The Spanish prime minister’s failure to be consistent on human rights is appalling. On Oct. 24, Sanchez presided over the exhumation of Spanish dictator Francisco Franco from the Valley of the Fallen and said this “ends a moral affront — the exaltation of a dictator in a public place.” But this politician’s outrage did not extend to Fidel Castro’s regime declaring three days of mourning when Francisco Franco died in 1975, or the “special relationship” between the two despots. Moral blindness is found across the political spectrum, but Sanchez reached new lows in his relationship with the Castro dictatorship.

The so-called “special relationship” between Castro and Franco, which saw Che Guevara attending a bull fight with members of Franco’s secret police, was not so special on the Cuban side.

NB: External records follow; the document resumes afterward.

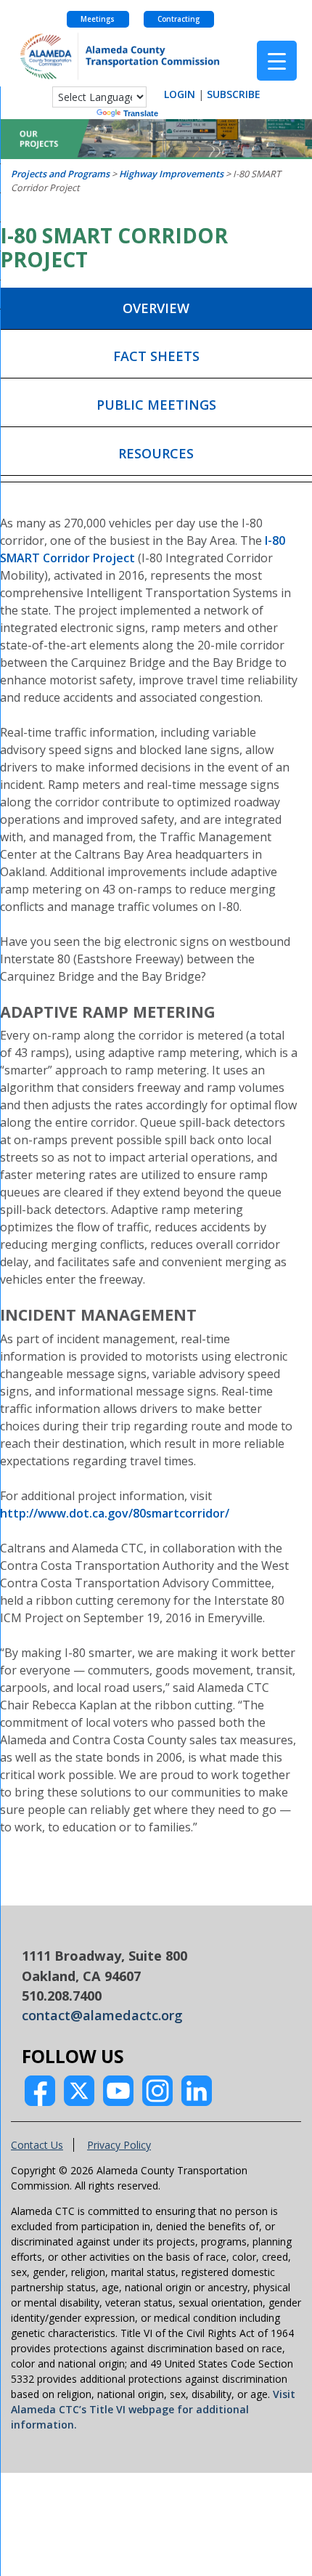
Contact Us (37, 2145)
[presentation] (156, 309)
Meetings (98, 19)
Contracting (178, 19)
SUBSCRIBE (233, 94)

In their 2017 book, Historia de un desafío: Cinco décadas de lucha sin cuartel de la Guardia Civil contra ETA, Manuel Sánchez and Manuela Simón reveal that, “In the spring of 1964, ETA militants received training in Cuba with lessons on kidnappings, subversion and sabotage. Thus began the ideological and terrorist training that would later be a constant in the history of the terrorist band.”

The Cuban Communist dictatorship has a long history of sponsoring and engaging in terrorism around the world, and Spain was not exempt.

This year, the great city of Havana deserves to be honored on its 500th anniversary and its origins remembered. Havana was founded at its present location by Diego Velázquez de Cuéllar in 1519. The city would thrive and flourish for centuries, but the arrival of the Castro regime in 1959 ushered in six decades of decay and destruction that continue. Communist rule has been hard on the historic city, with many sections falling apart.

Sadly, it’s all to clear why Havana inspired German filmmaker Florian Borchmeyer in 2006 to make a documentary titled “Havana — The New Art of Making Ruins.”

John Suarez is executive director of the Center for a Free Cuba, based in Falls Church, Virginia.